LISTE DES TÂCHES:
a – D'après l'extrait choisi, à quelle date la loi sur les droits des pigistes a-t-elle été votée à l'unanimité ?
b – Modifiez le passage de l'extrait choisi qui va de « Le député gaulliste » jusqu'à « occasionnels, les pigistes. » inclus, en y remplaçant « collaborateurs occasionnels » par « contributeurs occasionnels ».

L’histoire sociale de la profession de journaliste est jalonnée de quelques dates plus importantes que d’autres. Le 4 juillet 1974 est de celles-là ; non pas qu’elle ait révolutionné le journalisme, mais parce qu’elle a vu le vote à l’unanimité d’une loi unique encore aujourd’hui en Europe, visant à caractériser l’existence du contrat de travail des pigistes et à donner à ceux-ci les mêmes droits sociaux et moraux que les permanents.

Une loi unique en Europe

Le député gaulliste (Union des démocrates pour la république, UDR) de la première circonscription d’Ille-et-Vilaine, Jacques Cressard, avait déposé un projet de loi dont l’objet était de compléter l’article du code du travail définissant les journalistes professionnels et « à faire bénéficier les journalistes pigistes des dispositions prévues par la loi du 29 mars 1935 relative au statut professionnel des journalistes. »

Si la loi de 1935 portant statut du journaliste était novatrice, trouvant sa source dans les nécessaires garanties des professionnels comme du public au respect des libertés fondamentales, liberté d’expression et liberté d’information, elle ne s’appliquait pas aux collaborateurs occasionnels, les pigistes.

SEGMENT DE DONNÉES:
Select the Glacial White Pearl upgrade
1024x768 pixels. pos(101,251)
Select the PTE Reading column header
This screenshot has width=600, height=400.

LES RÉPONSES:
a – Le 4 juillet 1974.

b –
Le député gaulliste (Union des démocrates pour la république, UDR) de la première circonscription d’Ille-et-Vilaine, Jacques Cressard, avait déposé un projet de loi dont l’objet était de compléter l’article du code du travail définissant les journalistes professionnels et « à faire bénéficier les journalistes pigistes des dispositions prévues par la loi du 29 mars 1935 relative au statut professionnel des journalistes. »

Si la loi de 1935 portant statut du journaliste était novatrice, trouvant sa source dans les nécessaires garanties des professionnels comme du public au respect des libertés fondamentales, liberté d’expression et liberté d’information, elle ne s’appliquait pas aux contributeurs occasionnels, les pigistes.